_THE TASK_. Retype the lines below exactly, from the one that contains "Image resolution: width=1247" through the last, and leave every picture out.

[[ RECORDS SUPPLIED open ]]

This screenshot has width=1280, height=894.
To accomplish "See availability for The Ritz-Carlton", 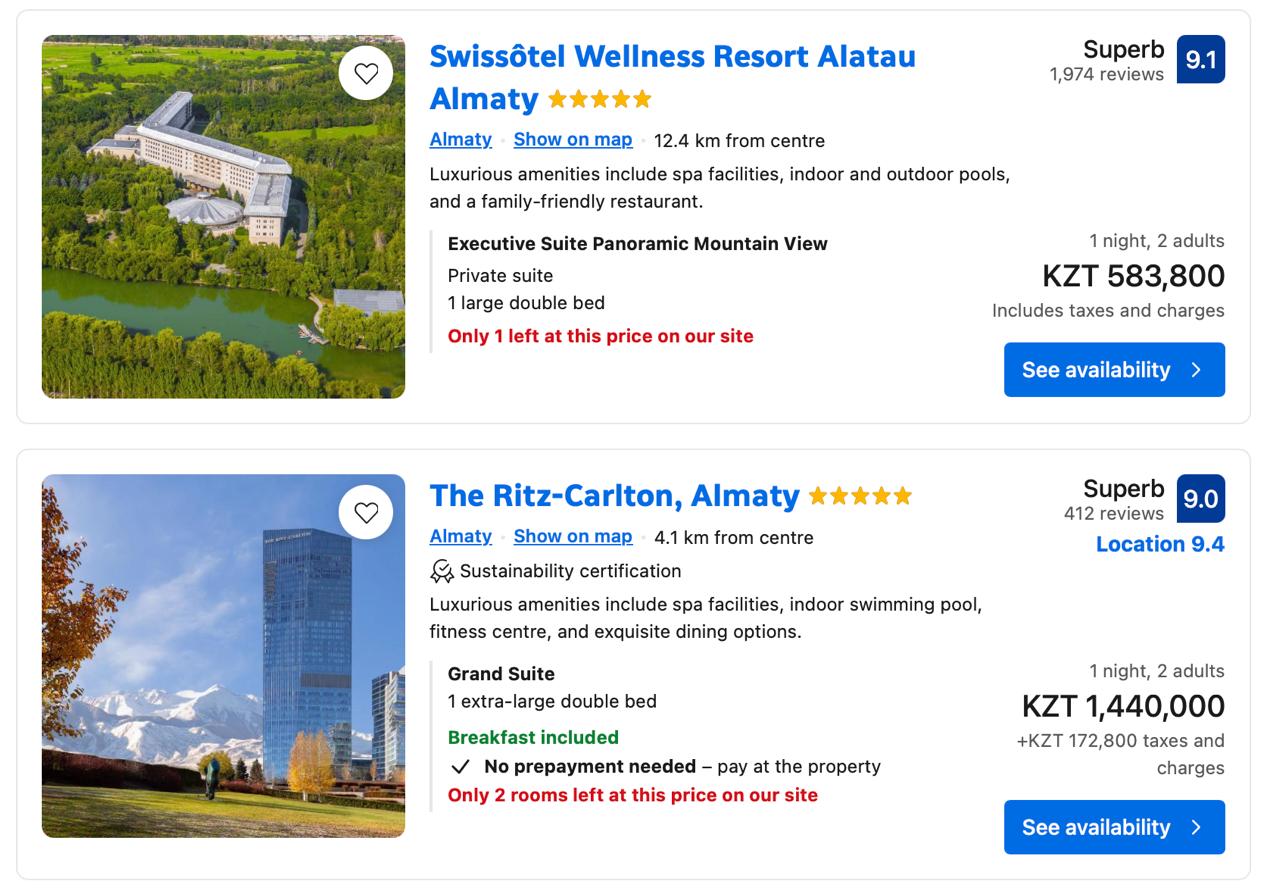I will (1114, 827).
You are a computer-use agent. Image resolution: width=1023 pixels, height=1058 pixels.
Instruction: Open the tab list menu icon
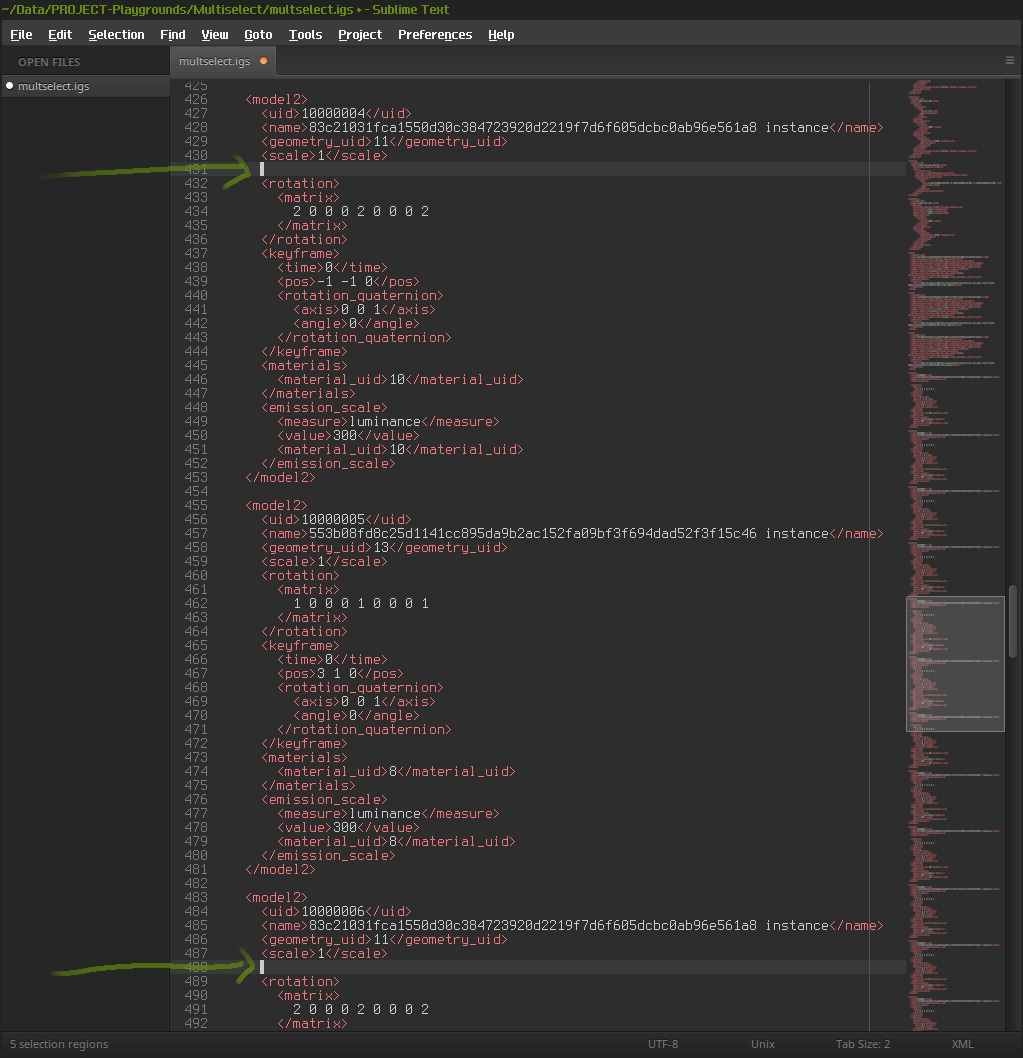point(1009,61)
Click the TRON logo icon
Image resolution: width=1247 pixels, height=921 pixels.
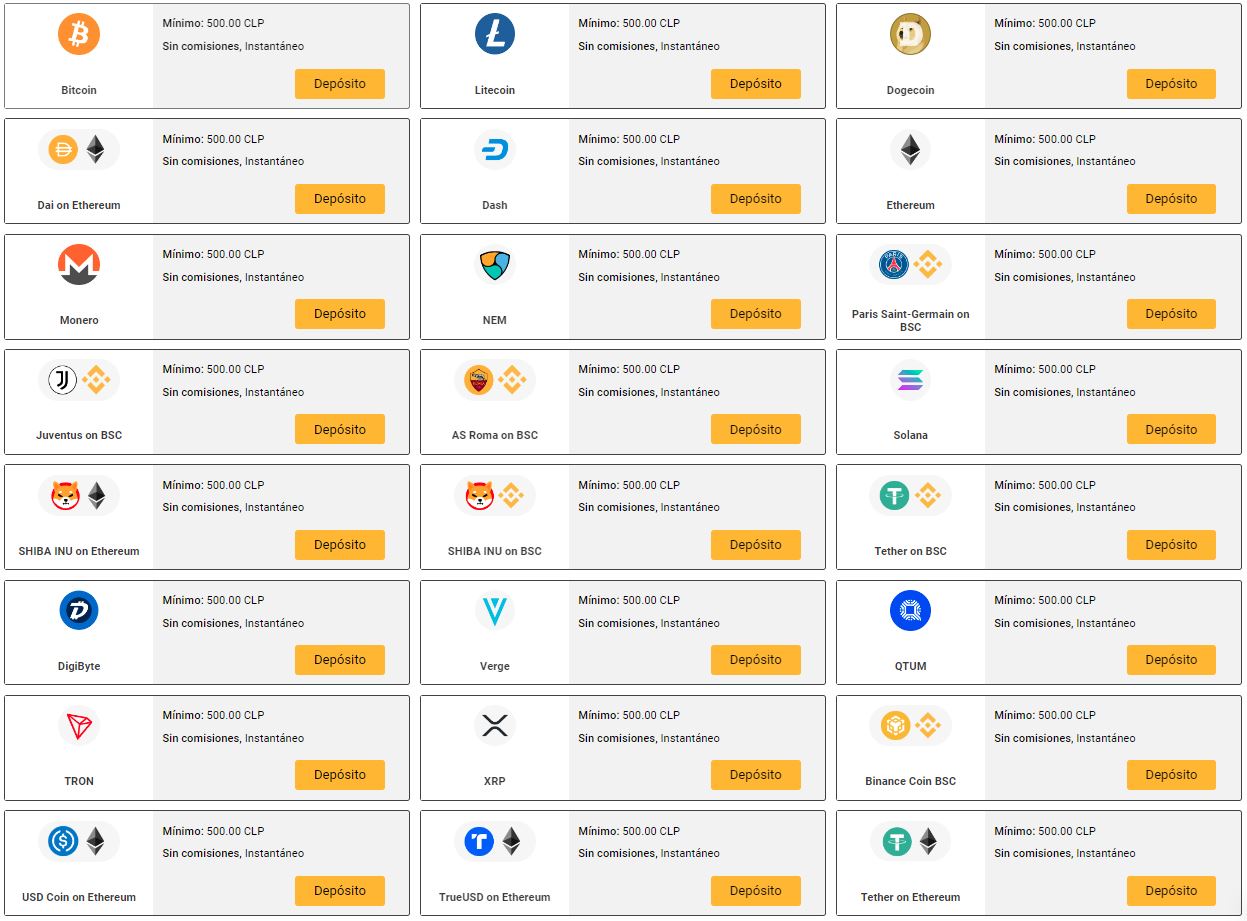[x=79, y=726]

[[ RECORDS SUPPLIED closed ]]

_SOLUTION TO THE EXERCISE_.
Image resolution: width=1247 pixels, height=921 pixels.
[x=79, y=726]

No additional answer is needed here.